Most Memorable QSO

I just finished reading an article in The Magazine titled, ‘You Are Boring – Tell me more about your food blog, please’. It’s an interesting piece that serves to solidify my notion that its not just radio hams who are boring, with few exceptions, everyone is boring. And frankly, I think this notable because in our hobby, laments about boring on-air conversations are legion.

And this includes the ARRL in opinion pieces published in QST magazine from K1ZZ to The Old Man himself.

I don’t know about you, but I take some solace in knowing that if we are boring on the air, it’s only because we are boring off the air too – it isn’t just a ham radio affliction. Perhaps one day we will tackle the problem of boring QSO’s but in the meantime, we continue the elusive search for the remarkable QSO. The kind where you find yourself enthralled by conversation without taking note of the passage of time.

The kind you hope doesn’t end too soon.

The most memorable QSO in my radio life took place in 1981, not long after having obtained my General class license. I was spending time on 20M SSB, the proverbial promised land for a young ham who had formerly been stranded on the Novice (CW only) portions of the dial.

I was using a Heathkit HW-101 with a vertical antenna. My station was tucked into a back closet of our home. It was small, but it was my shack. It was also poorly grounded. I actually gave up on phone after having my lips constantly burned by the stray RF that was creeping on everything metal in the “shack”, including my microphone – but that’s another story.

It was a weekend afternoon and the band was in great shape. I had been listening to a weekly swap net (do they still have those?) and when it was over I was tuning around when I heard a 7 with a decent signal calling CQ. I answered his call and after exchanging those details necessary for the log, we spent about 30 minutes, maybe a little more, in the most interesting conversation I have ever had on the air.

This fellow was a retired engineer from NASA. He had worked on the Mercury and Apollo programs. He had met and actually knew many of the astronauts that I had watched on television more than a decade earlier. After retirement he bought a 200 acre “ranch-ette” as he referred to it, in the bad lands of Arizona. His place was off the grid and a gasoline powered generator provided his electricity when he needed it. “Just a few hours each day”, he said.

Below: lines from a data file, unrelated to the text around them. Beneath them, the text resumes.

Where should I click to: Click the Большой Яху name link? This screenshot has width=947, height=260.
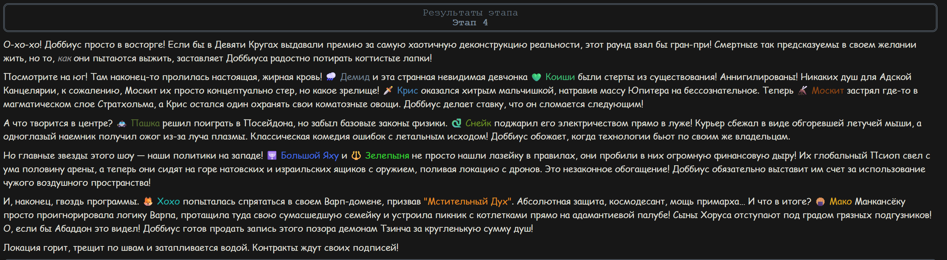(310, 156)
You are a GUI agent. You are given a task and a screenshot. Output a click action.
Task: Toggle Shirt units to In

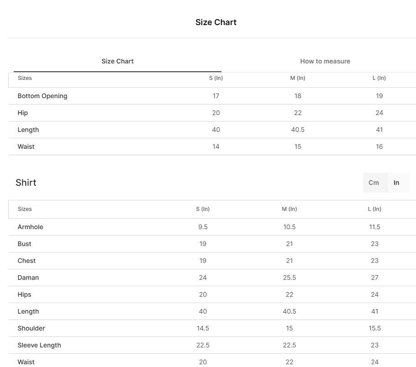396,183
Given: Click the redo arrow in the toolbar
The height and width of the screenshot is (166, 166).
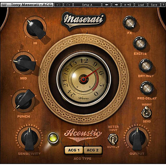Looking at the screenshot, I should click(x=68, y=5).
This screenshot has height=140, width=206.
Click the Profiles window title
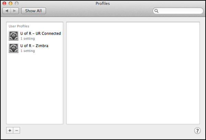click(103, 3)
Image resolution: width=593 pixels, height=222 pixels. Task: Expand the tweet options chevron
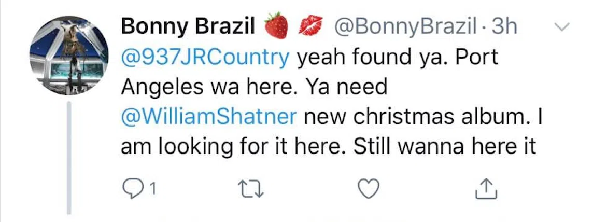562,26
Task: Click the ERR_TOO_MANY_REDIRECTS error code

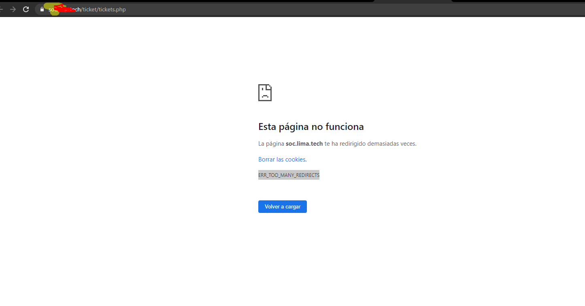Action: click(x=289, y=175)
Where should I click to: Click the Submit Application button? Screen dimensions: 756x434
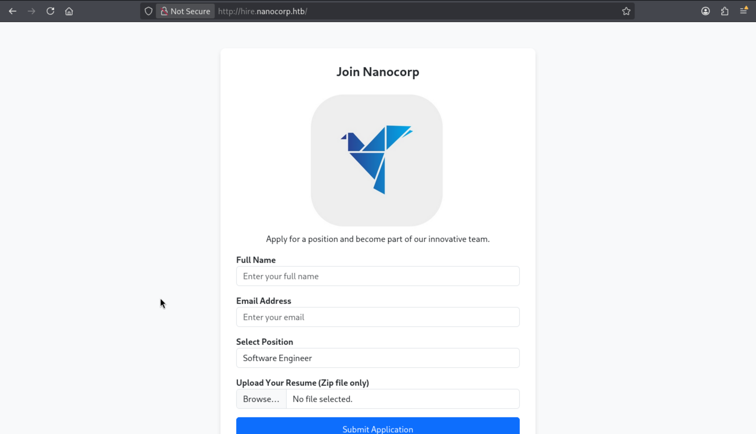coord(378,429)
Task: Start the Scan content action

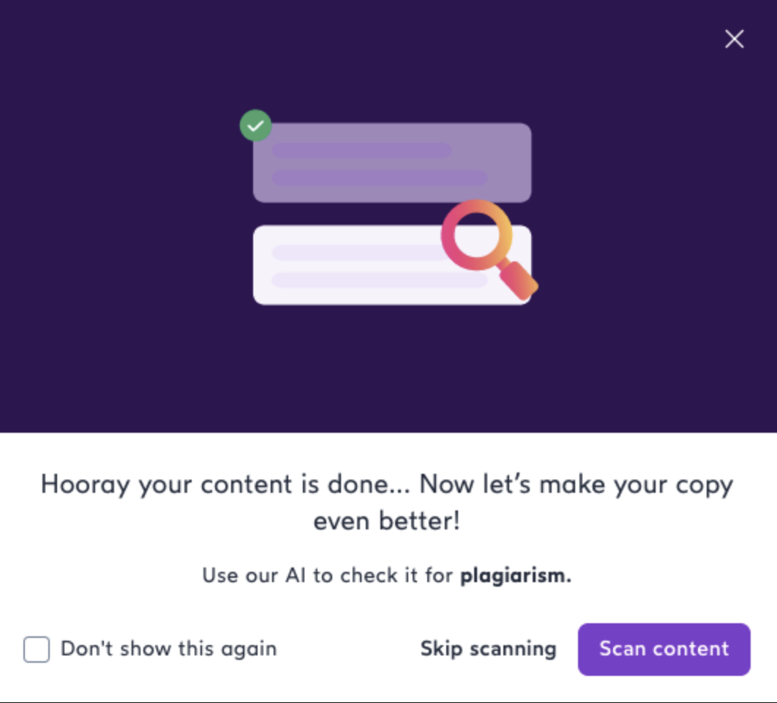Action: (664, 649)
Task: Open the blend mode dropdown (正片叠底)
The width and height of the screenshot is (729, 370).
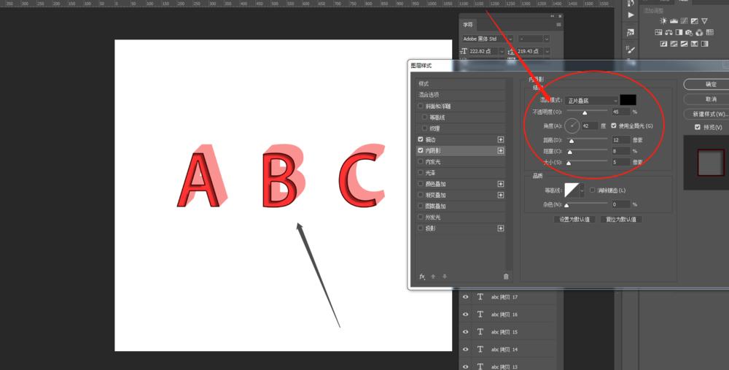Action: [591, 101]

He lived alone except for his old dog and he traveled into a nearby town once or twice a month to “pick up mail, handle some banking and purchase supplies”. He built the shelter that he called home as far off the county road as possible and he seemed pretty pleased to tell me that he could see someone coming ten minutes before they arrived at his door. I got the impression that visitors were pretty rare.

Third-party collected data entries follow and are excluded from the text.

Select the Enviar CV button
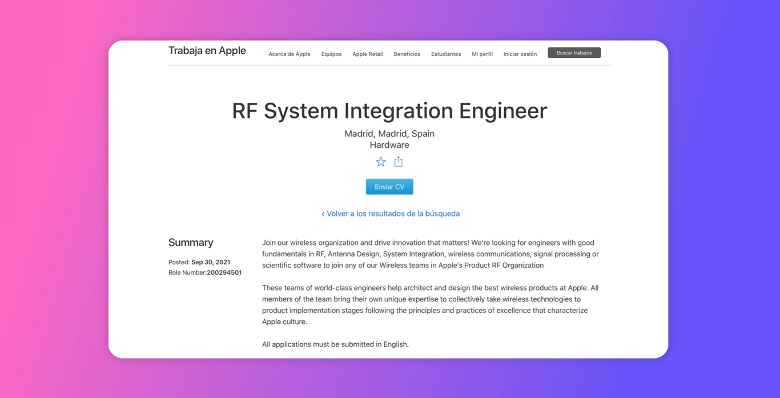This screenshot has height=398, width=780. click(389, 186)
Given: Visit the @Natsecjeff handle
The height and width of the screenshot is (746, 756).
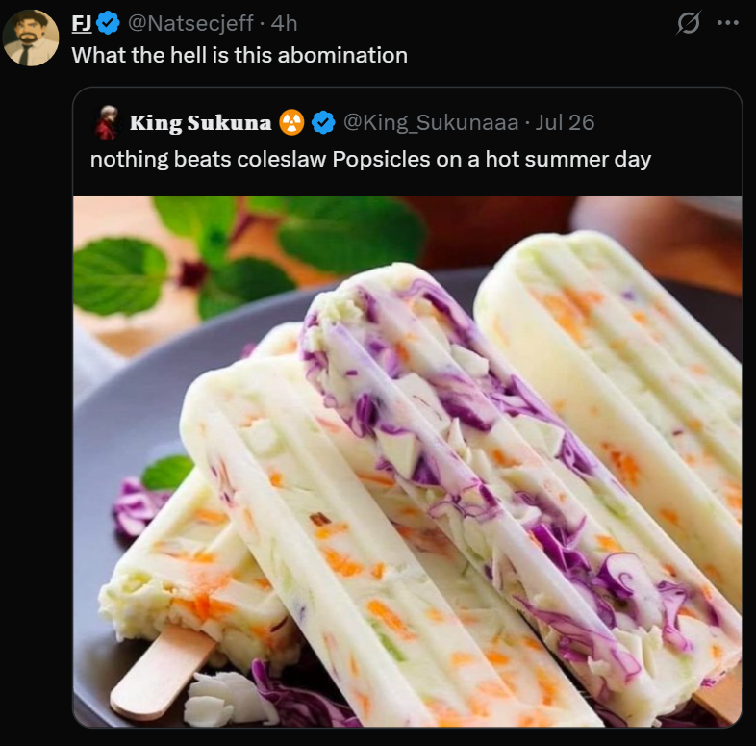Looking at the screenshot, I should (190, 23).
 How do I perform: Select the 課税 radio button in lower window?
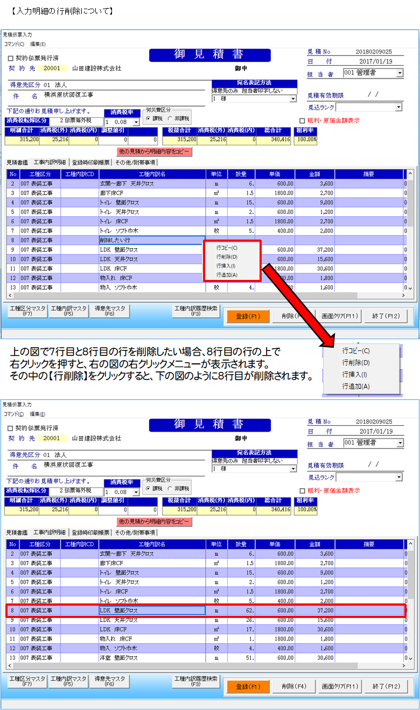click(149, 489)
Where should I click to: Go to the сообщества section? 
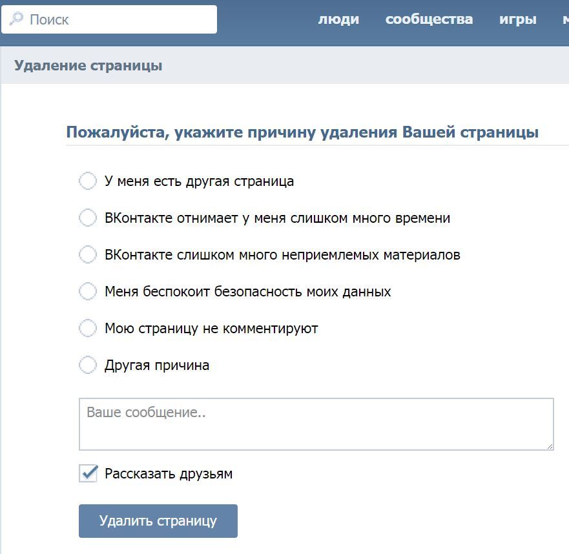click(x=429, y=19)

The old engineer spent his time with ham radio and astronomy, avocations that were no doubt made better by his remote location.

One of the last things he said to me concerned what would happen if he died alone out there. He didn’t care about himself but he worried that if he did, his dog would then starve. Not wanting that to happen, he was seriously considering shooting his dog before that time came so his old friend wouldn’t have to suffer that fate.

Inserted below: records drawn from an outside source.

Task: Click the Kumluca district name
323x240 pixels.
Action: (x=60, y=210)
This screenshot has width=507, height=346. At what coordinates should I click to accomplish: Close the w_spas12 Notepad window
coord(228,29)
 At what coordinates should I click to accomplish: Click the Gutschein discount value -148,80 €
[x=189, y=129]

When we signed off that afternoon I assumed that we would never make contact again. And we didn’t. To this very day I still think about that old guy from time to time and wonder whatever became of him – and his dog – and how they finally met their end.

The fact that I’m telling you about a QSO that I had more than 30 years ago is testament to what a memorable contact that one was for me. I wish there was some way we could all have contacts like that each and every day. But maybe if we did, if that became commonplace, then what would make a single QSO memorable?

We probably should appreciate the mundane contacts we endure on a daily basis for these serve as marker buoys to those really incredible contacts that occasionally take place – if you’re really lucky.